Task to carry out
Every line from the start of the listing below through the line that contains "You are a computer-use agent. Screen" is to be reproduced word for word.

Records supplied
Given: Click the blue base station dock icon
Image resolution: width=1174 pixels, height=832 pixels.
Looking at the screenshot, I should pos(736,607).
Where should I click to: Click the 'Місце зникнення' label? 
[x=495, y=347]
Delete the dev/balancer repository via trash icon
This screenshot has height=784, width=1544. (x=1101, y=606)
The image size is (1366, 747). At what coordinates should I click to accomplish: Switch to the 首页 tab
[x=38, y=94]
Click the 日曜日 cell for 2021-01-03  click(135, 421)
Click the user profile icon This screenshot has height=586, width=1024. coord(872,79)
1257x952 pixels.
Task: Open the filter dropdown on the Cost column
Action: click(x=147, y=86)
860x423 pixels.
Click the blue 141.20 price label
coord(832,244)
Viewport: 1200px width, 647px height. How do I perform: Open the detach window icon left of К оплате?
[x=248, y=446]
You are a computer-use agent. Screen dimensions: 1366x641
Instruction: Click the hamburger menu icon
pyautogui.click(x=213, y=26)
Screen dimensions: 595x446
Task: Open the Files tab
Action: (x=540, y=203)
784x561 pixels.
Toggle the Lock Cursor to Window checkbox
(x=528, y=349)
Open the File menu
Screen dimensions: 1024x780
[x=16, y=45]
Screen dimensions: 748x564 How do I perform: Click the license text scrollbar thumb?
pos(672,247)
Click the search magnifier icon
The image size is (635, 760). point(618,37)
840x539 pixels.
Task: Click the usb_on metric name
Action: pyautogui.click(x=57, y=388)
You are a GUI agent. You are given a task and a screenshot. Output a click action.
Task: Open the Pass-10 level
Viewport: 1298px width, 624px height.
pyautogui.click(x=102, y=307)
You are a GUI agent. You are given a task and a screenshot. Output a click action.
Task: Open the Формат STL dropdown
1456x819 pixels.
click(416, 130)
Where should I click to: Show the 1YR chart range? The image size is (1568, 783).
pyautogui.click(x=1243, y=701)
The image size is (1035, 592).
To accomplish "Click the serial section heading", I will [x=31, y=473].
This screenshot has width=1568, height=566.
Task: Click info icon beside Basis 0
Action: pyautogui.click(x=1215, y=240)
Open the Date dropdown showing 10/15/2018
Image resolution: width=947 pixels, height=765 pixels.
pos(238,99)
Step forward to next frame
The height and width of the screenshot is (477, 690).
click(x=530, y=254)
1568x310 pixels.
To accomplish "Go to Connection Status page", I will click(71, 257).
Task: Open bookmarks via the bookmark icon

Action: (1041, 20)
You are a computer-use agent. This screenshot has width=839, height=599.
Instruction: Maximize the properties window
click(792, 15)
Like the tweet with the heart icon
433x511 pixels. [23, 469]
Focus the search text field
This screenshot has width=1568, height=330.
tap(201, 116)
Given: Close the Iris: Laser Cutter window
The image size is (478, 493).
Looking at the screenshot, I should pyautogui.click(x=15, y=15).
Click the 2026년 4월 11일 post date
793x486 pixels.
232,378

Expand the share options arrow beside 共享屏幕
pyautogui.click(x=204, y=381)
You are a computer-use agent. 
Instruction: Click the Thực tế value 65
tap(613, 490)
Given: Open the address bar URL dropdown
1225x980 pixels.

Result
Given: Click the blue base station dock icon
Image resolution: width=1174 pixels, height=832 pixels.
Looking at the screenshot, I should pos(736,607).
Where should I click to: Click the 'Місце зникнення' label? 
[x=495, y=347]
Delete the dev/balancer repository via trash icon
This screenshot has height=784, width=1544. (x=1101, y=606)
The image size is (1366, 747). At what coordinates should I click to accomplish: Switch to the 首页 tab
[x=38, y=94]
Click the 日曜日 cell for 2021-01-03  click(135, 421)
Click the user profile icon This screenshot has height=586, width=1024. coord(872,79)
1257x952 pixels.
Task: Open the filter dropdown on the Cost column
Action: click(x=147, y=86)
860x423 pixels.
Click the blue 141.20 price label
coord(832,244)
Viewport: 1200px width, 647px height. How do I perform: Open the detach window icon left of К оплате?
[x=248, y=446]
You are a computer-use agent. Screen dimensions: 1366x641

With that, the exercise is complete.